* [Source data]

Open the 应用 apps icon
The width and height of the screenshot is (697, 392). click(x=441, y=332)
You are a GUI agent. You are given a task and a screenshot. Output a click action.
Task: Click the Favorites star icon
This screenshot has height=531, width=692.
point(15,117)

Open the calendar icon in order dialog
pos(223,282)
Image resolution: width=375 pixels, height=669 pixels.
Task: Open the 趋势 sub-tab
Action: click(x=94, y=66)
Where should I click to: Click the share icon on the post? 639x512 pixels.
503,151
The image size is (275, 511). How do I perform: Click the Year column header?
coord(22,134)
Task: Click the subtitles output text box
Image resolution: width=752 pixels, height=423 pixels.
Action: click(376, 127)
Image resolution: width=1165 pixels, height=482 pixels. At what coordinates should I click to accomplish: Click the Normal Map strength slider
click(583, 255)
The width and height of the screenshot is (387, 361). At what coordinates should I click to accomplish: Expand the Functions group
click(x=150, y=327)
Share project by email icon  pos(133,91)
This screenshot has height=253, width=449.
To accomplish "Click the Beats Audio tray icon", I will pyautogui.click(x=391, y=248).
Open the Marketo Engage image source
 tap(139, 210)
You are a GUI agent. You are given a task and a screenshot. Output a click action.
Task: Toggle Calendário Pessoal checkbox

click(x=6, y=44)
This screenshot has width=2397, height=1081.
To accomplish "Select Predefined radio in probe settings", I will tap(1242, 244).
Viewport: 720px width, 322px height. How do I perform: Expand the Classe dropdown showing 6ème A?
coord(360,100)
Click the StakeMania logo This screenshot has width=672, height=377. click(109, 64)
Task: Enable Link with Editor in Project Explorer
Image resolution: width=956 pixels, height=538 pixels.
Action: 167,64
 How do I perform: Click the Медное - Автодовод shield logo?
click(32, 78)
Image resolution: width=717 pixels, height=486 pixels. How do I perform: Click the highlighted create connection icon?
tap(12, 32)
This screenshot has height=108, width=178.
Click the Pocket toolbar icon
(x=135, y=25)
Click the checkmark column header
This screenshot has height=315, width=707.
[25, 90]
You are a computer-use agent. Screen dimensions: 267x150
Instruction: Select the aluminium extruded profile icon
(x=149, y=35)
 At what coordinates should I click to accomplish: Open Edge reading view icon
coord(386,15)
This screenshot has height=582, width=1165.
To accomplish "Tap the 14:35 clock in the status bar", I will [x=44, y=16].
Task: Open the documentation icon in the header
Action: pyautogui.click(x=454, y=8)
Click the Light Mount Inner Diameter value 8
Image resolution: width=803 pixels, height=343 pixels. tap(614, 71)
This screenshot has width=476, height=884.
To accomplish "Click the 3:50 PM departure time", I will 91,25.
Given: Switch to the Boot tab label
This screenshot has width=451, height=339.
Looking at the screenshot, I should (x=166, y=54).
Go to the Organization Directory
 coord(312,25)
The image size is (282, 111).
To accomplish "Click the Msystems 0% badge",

* [The problem]
From the first line to the last, retype the material exactly.

* [Written reply]
Open the 应用 apps icon
The width and height of the screenshot is (697, 392). click(x=441, y=332)
You are a GUI agent. You are given a task and a screenshot. Output a click action.
Task: Click the Favorites star icon
This screenshot has height=531, width=692.
point(15,117)

Open the calendar icon in order dialog
pos(223,282)
Image resolution: width=375 pixels, height=669 pixels.
Task: Open the 趋势 sub-tab
Action: click(x=94, y=66)
Where should I click to: Click the share icon on the post? 639x512 pixels.
503,151
The image size is (275, 511). How do I perform: Click the Year column header?
coord(22,134)
Task: Click the subtitles output text box
Image resolution: width=752 pixels, height=423 pixels.
Action: click(376, 127)
Image resolution: width=1165 pixels, height=482 pixels. At what coordinates should I click to accomplish: Click the Normal Map strength slider
click(583, 255)
The width and height of the screenshot is (387, 361). At what coordinates should I click to accomplish: Expand the Functions group
click(x=150, y=327)
Share project by email icon  pos(133,91)
This screenshot has height=253, width=449.
To accomplish "Click the Beats Audio tray icon", I will pyautogui.click(x=391, y=248).
Open the Marketo Engage image source
 tap(139, 210)
You are a GUI agent. You are given a task and a screenshot. Output a click action.
Task: Toggle Calendário Pessoal checkbox

click(x=6, y=44)
This screenshot has width=2397, height=1081.
To accomplish "Select Predefined radio in probe settings", I will tap(1242, 244).
Viewport: 720px width, 322px height. How do I perform: Expand the Classe dropdown showing 6ème A?
coord(360,100)
Click the StakeMania logo This screenshot has width=672, height=377. click(109, 64)
Task: Enable Link with Editor in Project Explorer
Image resolution: width=956 pixels, height=538 pixels.
Action: 167,64
 How do I perform: Click the Медное - Автодовод shield logo?
click(32, 78)
Image resolution: width=717 pixels, height=486 pixels. How do I perform: Click the highlighted create connection icon?
tap(12, 32)
This screenshot has height=108, width=178.
Click the Pocket toolbar icon
(x=135, y=25)
Click the checkmark column header
This screenshot has height=315, width=707.
[25, 90]
You are a computer-use agent. Screen dimensions: 267x150
Instruction: Select the aluminium extruded profile icon
(x=149, y=35)
 At what coordinates should I click to accomplish: Open Edge reading view icon
coord(386,15)
This screenshot has height=582, width=1165.
To accomplish "Tap the 14:35 clock in the status bar", I will [x=44, y=16].
Task: Open the documentation icon in the header
Action: pyautogui.click(x=454, y=8)
Click the Light Mount Inner Diameter value 8
Image resolution: width=803 pixels, height=343 pixels. tap(614, 71)
This screenshot has width=476, height=884.
To accomplish "Click the 3:50 PM departure time", I will 91,25.
Given: Switch to the Boot tab label
This screenshot has width=451, height=339.
Looking at the screenshot, I should (x=166, y=54).
Go to the Organization Directory
 coord(312,25)
The image size is (282, 111).
To accomplish "Click the Msystems 0% badge",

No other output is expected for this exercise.